Work instruction: The records come next. Copy all of them exactly.

Saved data entries:
● ● ● ●
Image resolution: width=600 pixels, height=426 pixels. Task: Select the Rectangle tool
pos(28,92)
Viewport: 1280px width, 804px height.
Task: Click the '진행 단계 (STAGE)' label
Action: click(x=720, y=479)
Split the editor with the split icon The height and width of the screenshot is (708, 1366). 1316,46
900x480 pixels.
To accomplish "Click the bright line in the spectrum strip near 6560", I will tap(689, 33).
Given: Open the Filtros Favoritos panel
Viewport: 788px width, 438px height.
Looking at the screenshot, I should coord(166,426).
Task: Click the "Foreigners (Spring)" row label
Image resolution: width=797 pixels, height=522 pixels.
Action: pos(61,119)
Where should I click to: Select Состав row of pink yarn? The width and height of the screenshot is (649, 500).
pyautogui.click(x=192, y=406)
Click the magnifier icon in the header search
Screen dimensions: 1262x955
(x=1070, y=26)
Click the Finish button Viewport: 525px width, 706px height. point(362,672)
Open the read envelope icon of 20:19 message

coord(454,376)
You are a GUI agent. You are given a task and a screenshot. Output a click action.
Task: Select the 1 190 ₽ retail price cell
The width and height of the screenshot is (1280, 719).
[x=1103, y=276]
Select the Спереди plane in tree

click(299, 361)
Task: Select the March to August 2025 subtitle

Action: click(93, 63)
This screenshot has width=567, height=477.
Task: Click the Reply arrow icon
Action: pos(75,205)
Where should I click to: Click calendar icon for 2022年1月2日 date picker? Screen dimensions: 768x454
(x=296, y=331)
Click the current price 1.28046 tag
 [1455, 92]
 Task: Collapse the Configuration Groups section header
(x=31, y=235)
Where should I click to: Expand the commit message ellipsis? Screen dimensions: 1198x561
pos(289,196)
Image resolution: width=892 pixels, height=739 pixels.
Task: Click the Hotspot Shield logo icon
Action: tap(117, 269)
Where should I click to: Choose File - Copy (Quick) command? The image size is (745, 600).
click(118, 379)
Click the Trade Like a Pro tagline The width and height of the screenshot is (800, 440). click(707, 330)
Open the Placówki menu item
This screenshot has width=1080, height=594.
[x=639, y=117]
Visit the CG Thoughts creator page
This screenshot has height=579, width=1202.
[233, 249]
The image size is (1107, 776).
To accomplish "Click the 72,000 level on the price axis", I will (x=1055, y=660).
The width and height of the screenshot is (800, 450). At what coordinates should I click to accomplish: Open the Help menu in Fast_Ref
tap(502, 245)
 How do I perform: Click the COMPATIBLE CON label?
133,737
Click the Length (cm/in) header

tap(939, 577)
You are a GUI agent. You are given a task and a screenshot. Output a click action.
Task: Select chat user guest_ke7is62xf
● ● ● ●
Response to the task:
Image resolution: width=600 pixels, height=426 pixels. Task: Select the Rectangle tool
pos(28,92)
Viewport: 1280px width, 804px height.
Task: Click the '진행 단계 (STAGE)' label
Action: click(x=720, y=479)
Split the editor with the split icon The height and width of the screenshot is (708, 1366). 1316,46
900x480 pixels.
To accomplish "Click the bright line in the spectrum strip near 6560", I will tap(689, 33).
Given: Open the Filtros Favoritos panel
Viewport: 788px width, 438px height.
Looking at the screenshot, I should coord(166,426).
Task: Click the "Foreigners (Spring)" row label
Image resolution: width=797 pixels, height=522 pixels.
Action: pos(61,119)
Where should I click to: Select Состав row of pink yarn? The width and height of the screenshot is (649, 500).
pyautogui.click(x=192, y=406)
Click the magnifier icon in the header search
Screen dimensions: 1262x955
(x=1070, y=26)
Click the Finish button Viewport: 525px width, 706px height. point(362,672)
Open the read envelope icon of 20:19 message

coord(454,376)
You are a GUI agent. You are given a task and a screenshot. Output a click action.
Task: Select the 1 190 ₽ retail price cell
The width and height of the screenshot is (1280, 719).
[x=1103, y=276]
Select the Спереди plane in tree

click(299, 361)
Task: Select the March to August 2025 subtitle

Action: click(93, 63)
This screenshot has width=567, height=477.
Task: Click the Reply arrow icon
Action: pos(75,205)
Where should I click to: Click calendar icon for 2022年1月2日 date picker? Screen dimensions: 768x454
(x=296, y=331)
Click the current price 1.28046 tag
 [1455, 92]
 Task: Collapse the Configuration Groups section header
(x=31, y=235)
Where should I click to: Expand the commit message ellipsis? Screen dimensions: 1198x561
pos(289,196)
Image resolution: width=892 pixels, height=739 pixels.
Task: Click the Hotspot Shield logo icon
Action: tap(117, 269)
Where should I click to: Choose File - Copy (Quick) command? The image size is (745, 600).
click(118, 379)
Click the Trade Like a Pro tagline The width and height of the screenshot is (800, 440). click(707, 330)
Open the Placówki menu item
This screenshot has width=1080, height=594.
[x=639, y=117]
Visit the CG Thoughts creator page
This screenshot has height=579, width=1202.
[233, 249]
The image size is (1107, 776).
To accomplish "Click the 72,000 level on the price axis", I will (x=1055, y=660).
The width and height of the screenshot is (800, 450). At what coordinates should I click to accomplish: Open the Help menu in Fast_Ref
tap(502, 245)
 How do I perform: Click the COMPATIBLE CON label?
133,737
Click the Length (cm/in) header

tap(939, 577)
You are a GUI agent. You are given a task and a screenshot. Output a click action.
Task: Select chat user guest_ke7is62xf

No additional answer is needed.